[LISTED ENTRIES Boundary: Start]

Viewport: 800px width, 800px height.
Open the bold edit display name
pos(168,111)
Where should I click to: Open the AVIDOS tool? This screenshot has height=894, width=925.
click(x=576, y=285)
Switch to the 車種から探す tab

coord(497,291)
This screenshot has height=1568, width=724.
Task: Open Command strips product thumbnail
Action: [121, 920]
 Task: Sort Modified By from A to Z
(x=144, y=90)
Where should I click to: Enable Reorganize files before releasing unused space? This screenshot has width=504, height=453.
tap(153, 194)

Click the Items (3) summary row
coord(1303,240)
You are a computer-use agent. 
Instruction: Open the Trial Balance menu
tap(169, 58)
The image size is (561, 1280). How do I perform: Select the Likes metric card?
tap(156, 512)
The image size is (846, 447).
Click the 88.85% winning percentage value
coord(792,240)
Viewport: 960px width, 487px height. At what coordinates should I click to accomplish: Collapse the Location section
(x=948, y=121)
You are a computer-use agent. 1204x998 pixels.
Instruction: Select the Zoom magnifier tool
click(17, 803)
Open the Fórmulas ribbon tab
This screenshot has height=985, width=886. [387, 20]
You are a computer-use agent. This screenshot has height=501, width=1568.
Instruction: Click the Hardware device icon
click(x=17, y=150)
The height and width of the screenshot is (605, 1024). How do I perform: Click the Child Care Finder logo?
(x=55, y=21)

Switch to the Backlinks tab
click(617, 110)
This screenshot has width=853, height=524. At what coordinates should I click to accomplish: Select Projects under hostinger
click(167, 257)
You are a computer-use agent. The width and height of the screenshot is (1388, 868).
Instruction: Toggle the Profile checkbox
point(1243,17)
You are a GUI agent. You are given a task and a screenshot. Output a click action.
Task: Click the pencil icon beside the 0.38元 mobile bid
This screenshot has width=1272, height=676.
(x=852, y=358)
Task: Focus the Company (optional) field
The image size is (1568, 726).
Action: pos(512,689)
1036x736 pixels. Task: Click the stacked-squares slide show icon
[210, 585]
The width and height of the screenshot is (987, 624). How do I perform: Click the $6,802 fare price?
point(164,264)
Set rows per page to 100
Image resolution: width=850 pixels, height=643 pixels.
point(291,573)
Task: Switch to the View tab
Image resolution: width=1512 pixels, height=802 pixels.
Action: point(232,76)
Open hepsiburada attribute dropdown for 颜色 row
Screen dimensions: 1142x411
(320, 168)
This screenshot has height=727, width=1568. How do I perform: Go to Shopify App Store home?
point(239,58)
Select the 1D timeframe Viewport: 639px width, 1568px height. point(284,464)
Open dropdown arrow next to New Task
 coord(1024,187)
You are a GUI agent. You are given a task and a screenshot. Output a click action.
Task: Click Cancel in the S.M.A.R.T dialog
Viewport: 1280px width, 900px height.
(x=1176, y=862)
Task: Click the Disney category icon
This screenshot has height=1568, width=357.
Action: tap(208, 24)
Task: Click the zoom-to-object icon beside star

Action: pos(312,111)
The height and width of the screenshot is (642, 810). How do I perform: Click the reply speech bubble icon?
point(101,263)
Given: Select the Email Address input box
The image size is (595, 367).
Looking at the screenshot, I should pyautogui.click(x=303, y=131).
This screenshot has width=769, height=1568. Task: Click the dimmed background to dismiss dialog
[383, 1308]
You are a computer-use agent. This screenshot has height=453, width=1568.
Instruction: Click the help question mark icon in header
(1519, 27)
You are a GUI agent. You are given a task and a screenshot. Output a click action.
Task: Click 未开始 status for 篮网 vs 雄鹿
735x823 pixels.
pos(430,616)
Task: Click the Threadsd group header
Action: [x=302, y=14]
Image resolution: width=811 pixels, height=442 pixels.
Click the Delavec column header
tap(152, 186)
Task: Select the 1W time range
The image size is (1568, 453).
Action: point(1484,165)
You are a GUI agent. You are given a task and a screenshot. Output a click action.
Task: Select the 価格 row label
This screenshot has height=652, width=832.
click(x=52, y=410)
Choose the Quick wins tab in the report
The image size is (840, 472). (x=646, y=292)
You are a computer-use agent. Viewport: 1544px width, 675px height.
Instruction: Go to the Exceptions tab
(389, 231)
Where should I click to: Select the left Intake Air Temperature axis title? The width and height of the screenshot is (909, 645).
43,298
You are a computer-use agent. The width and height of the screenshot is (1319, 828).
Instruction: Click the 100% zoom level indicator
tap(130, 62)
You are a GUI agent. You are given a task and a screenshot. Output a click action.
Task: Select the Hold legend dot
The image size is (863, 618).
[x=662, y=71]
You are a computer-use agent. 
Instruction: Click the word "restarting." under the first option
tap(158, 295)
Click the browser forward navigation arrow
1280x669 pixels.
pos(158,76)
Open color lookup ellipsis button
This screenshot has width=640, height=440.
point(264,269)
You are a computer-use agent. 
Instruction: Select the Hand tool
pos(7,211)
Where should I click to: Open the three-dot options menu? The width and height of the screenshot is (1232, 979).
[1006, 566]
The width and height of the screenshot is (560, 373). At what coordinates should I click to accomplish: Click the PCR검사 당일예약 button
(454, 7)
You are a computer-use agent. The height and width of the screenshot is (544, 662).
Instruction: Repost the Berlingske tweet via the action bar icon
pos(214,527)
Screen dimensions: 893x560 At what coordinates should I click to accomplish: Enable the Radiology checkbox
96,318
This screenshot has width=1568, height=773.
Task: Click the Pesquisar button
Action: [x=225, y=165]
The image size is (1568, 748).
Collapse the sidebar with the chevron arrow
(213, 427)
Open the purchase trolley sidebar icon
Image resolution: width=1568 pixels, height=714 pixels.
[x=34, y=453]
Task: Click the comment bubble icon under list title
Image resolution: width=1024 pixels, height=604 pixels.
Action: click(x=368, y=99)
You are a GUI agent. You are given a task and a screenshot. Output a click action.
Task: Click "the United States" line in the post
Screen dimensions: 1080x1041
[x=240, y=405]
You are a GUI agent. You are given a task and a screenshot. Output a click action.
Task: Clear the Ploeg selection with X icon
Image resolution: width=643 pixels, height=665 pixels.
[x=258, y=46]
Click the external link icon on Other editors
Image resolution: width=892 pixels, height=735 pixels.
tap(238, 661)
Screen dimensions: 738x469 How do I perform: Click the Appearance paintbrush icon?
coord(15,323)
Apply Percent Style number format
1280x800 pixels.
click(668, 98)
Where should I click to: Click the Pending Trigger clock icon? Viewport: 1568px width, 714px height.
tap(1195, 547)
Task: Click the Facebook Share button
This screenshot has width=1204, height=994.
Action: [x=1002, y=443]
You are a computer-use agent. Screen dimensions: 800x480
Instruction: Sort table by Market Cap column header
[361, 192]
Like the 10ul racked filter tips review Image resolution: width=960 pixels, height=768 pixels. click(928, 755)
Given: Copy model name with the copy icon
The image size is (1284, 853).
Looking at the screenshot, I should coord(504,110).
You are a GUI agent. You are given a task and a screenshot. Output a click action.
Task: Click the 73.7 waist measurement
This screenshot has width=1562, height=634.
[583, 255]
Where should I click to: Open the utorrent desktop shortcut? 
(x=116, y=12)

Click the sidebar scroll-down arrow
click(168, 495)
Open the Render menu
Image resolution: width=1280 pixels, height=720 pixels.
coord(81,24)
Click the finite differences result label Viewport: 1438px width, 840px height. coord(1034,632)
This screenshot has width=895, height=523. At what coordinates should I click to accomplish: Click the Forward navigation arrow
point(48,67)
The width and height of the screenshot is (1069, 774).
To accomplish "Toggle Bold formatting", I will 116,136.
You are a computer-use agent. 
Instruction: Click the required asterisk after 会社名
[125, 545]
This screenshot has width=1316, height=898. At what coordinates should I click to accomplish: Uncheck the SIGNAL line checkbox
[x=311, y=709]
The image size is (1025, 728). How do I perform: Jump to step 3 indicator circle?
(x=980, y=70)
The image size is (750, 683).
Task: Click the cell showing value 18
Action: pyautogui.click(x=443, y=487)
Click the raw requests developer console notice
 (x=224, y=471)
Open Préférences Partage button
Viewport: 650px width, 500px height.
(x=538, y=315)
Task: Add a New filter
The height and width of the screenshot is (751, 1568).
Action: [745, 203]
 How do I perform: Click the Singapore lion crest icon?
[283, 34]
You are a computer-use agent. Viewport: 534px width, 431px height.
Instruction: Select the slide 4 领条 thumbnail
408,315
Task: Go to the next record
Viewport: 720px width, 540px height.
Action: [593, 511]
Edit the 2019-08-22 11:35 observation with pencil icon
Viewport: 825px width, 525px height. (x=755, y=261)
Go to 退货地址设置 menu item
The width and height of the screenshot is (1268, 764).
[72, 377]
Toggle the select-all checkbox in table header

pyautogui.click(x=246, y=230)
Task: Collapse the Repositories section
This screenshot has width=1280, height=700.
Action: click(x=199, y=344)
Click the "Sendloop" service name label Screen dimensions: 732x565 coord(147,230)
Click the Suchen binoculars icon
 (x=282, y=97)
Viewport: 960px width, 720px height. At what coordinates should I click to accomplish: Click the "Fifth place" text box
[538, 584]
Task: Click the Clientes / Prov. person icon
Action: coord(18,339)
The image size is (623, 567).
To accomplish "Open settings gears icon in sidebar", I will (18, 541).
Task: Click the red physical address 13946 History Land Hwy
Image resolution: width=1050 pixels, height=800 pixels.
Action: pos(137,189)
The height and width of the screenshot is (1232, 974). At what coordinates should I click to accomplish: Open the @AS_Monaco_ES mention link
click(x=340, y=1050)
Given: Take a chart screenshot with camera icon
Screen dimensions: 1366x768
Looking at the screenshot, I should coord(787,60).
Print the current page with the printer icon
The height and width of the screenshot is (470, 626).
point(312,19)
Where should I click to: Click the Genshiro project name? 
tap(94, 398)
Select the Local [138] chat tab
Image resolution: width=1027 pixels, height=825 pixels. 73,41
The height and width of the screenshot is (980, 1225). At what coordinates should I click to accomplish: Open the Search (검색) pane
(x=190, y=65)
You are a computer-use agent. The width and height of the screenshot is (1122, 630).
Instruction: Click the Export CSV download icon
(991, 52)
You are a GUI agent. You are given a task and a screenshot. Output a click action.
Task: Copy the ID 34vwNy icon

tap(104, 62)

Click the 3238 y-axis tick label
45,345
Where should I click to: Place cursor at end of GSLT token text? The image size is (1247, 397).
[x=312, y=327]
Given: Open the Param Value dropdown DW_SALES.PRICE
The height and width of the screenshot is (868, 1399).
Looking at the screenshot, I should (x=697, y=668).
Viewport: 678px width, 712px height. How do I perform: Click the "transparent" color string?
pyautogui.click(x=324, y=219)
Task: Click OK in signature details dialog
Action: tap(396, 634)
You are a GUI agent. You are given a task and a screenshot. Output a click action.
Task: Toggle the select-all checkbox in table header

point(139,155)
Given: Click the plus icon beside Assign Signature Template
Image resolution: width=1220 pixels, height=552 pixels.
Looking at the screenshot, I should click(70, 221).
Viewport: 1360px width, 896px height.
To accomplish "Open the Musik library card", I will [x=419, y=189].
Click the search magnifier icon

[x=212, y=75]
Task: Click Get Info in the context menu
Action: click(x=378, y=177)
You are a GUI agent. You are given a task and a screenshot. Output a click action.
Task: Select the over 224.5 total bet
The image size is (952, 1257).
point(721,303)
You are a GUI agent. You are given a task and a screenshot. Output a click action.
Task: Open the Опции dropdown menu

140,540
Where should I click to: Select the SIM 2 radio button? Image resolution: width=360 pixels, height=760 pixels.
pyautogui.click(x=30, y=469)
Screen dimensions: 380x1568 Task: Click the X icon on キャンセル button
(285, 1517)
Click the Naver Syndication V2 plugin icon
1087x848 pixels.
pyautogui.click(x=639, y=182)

[LISTED ENTRIES Boundary: End]

TASK PROMPT: Could you reproduce, exactly, every line above from the line with "Image resolution: width=1050" to the line with "is (1122, 630).", and no other line? Both ends count.

ANSWER TO THE EXERCISE:
Image resolution: width=1050 pixels, height=800 pixels.
Action: pos(137,189)
The height and width of the screenshot is (1232, 974). At what coordinates should I click to accomplish: Open the @AS_Monaco_ES mention link
click(x=340, y=1050)
Given: Take a chart screenshot with camera icon
Screen dimensions: 1366x768
Looking at the screenshot, I should coord(787,60).
Print the current page with the printer icon
The height and width of the screenshot is (470, 626).
point(312,19)
Where should I click to: Click the Genshiro project name? 
tap(94, 398)
Select the Local [138] chat tab
Image resolution: width=1027 pixels, height=825 pixels. 73,41
The height and width of the screenshot is (980, 1225). At what coordinates should I click to accomplish: Open the Search (검색) pane
(x=190, y=65)
You are a computer-use agent. The width and height of the screenshot is (1122, 630).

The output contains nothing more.